## About this task
Take the line containing "Click the automne answer tile" and every line below it through the end of the entries, and output them verbatim, pictures excluded.

## Provided information
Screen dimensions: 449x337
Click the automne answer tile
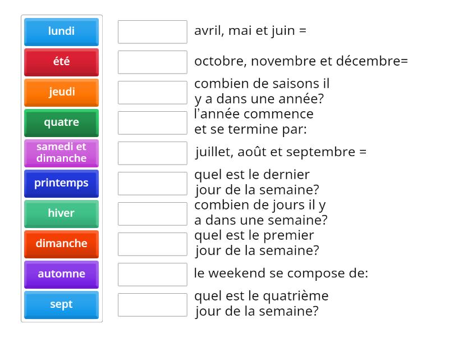tap(61, 274)
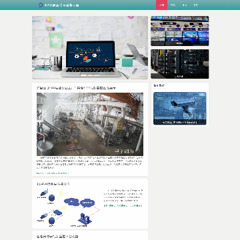
Task: Click the laptop desk carousel banner image
Action: [x=90, y=47]
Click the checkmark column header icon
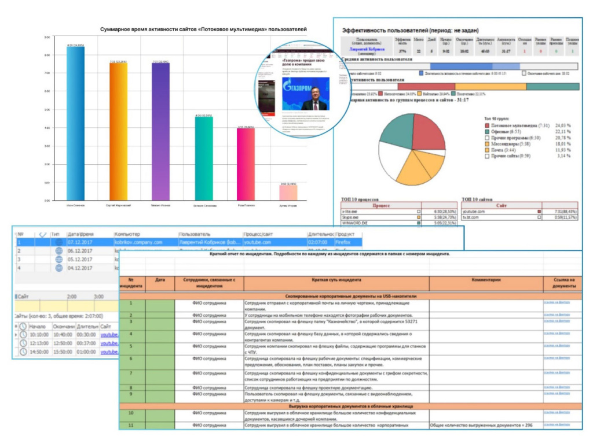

## Solved problem
Click the automne answer tile
tap(61, 274)
Task: Click the laptop desk carousel banner image
Action: [x=90, y=47]
Click the checkmark column header icon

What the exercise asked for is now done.